Independent MP Bob Katter says selling Queensland beef cheap could help the cattle industry crisis. Source: AAP
SELLING cheap Queensland beef in supermarkets could be the key to getting the cattle industry back on its feet, graziers say.
The idea was raised by graziers with federal and state agriculture ministers at crisis talks in Queensland's northwest on Tuesday.
The industry is suffering due to a state-wide drought and plummeting cattle prices caused largely by a reduction in live cattle exports to Indonesia.
Federal independent MP Bob Katter says one of the ideas put forward at the meeting was to sell Queensland beef in supermarkets at just 10 per cent above cost price.
"Even if we can't sell cattle they still eat grass and there's no grass [due to a state-wide drought]," he told AAP.
"This idea would take a couple of hundred thousand cattle off the market over the next two years."
Mr Katter says an overwhelming number of graziers who attended Tuesday's crisis meeting called for the federal government to reduce interest rates, which he says are crippling farmers.
Even Tuesday's interest rate cut by the Reserve Bank which brought rates down to an all time low, would not be enough help, he said.
"Even after today our interest rates are 10 times higher than our competitors."

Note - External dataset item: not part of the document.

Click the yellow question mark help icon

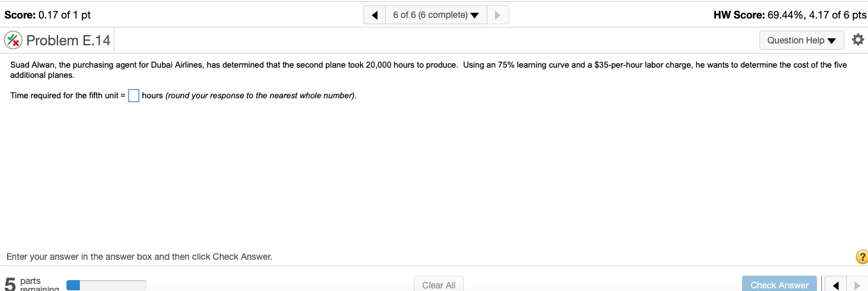point(862,257)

Other ideas put forward were for a rates relief package to be implemented and for more meatworks to be built.
Graziers also want the federal government to buy 100,000 cattle - at a cost of about $150 million - and gift them to Indonesia.
Mr Katter says this would repair the relationship between the two countries.
In 2011 the government temporarily banned live exports to Indonesia following claims of animal cruelty.
The number of cattle being exported to Indonesia, which was then Australia's biggest market, significantly dropped after this. The market has never recovered.
"It sounds like a lot of money but if the Indonesian market reopens they'll get that money back in taxation in two or three years," he said.
Live cattle exports were back in the spotlight this week after new footage emerged showing Australian cattle being abused in Egypt.
Australia's livestock industry has voluntarily suspended cattle exports to the country.
Mr Katter says half a million cattle ready for export could die from starvation as graziers can't afford to feed them, while a million kangaroos which would be shot for their meat would also perish.
"There is no supplementary market for them and all the meatworks are full," he said.
"So instead of having some cattle suffer, all of these cattle and kangaroos are going to suffer terribly."
He also says Egyptians will "build up a huge fund of hatred" toward Australians, which will damage the relationship between the two countries and hurt the cattle industry.
Federal Agriculture Minister Joe Ludwig says the government is providing funds to farmers to alleviate the stress of unmanageable debt.
"For Queensland, we're providing additional rural financial counsellors, including a dedicated officer for graziers in the gulf," he said.